[Opening Supplied data section]

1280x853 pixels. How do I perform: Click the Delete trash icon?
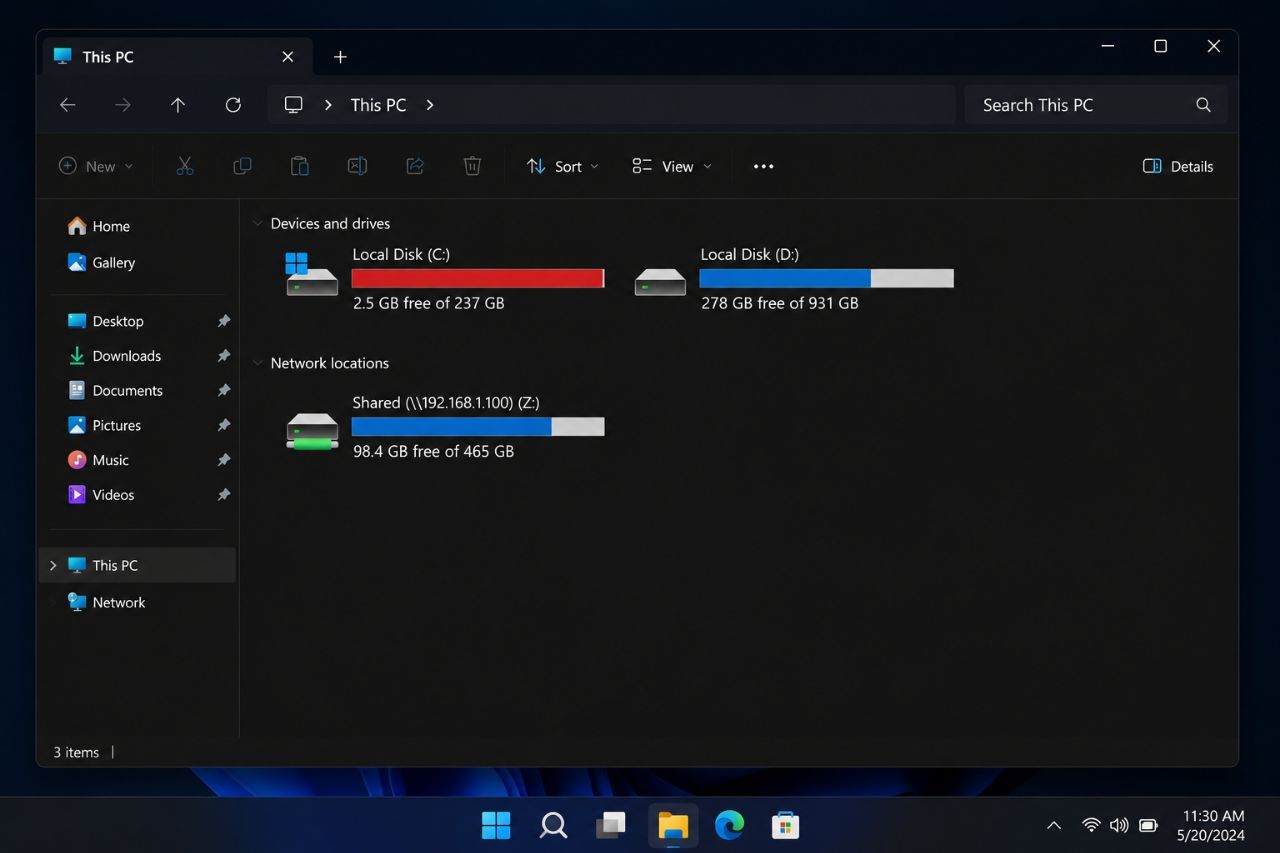tap(472, 166)
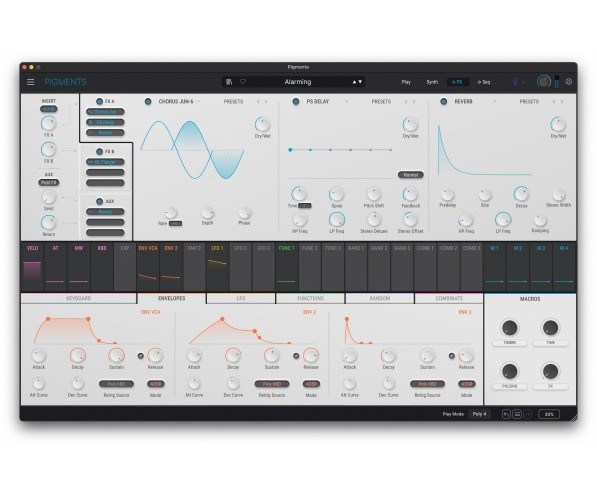Click the Normal mode button in PS Delay
597x497 pixels.
pyautogui.click(x=410, y=175)
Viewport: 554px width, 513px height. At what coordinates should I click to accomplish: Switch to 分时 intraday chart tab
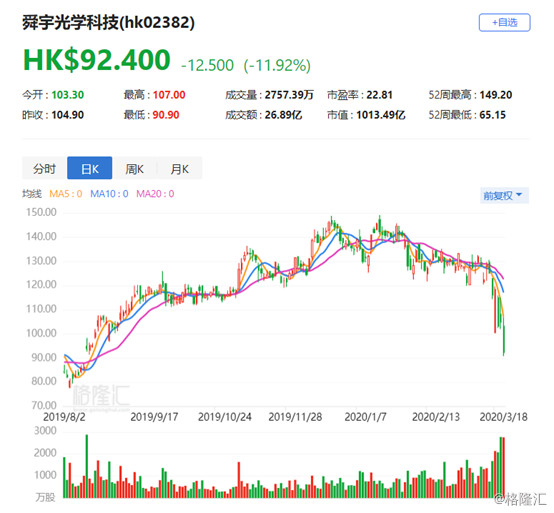(45, 169)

[Closing Supplied data section]

Take the records above from the line with "Viewport: 554px width, 513px" down to their last line and please copy those lines exactly, without the pictures.

Viewport: 554px width, 513px height. At what coordinates should I click to accomplish: Switch to 分时 intraday chart tab
(45, 169)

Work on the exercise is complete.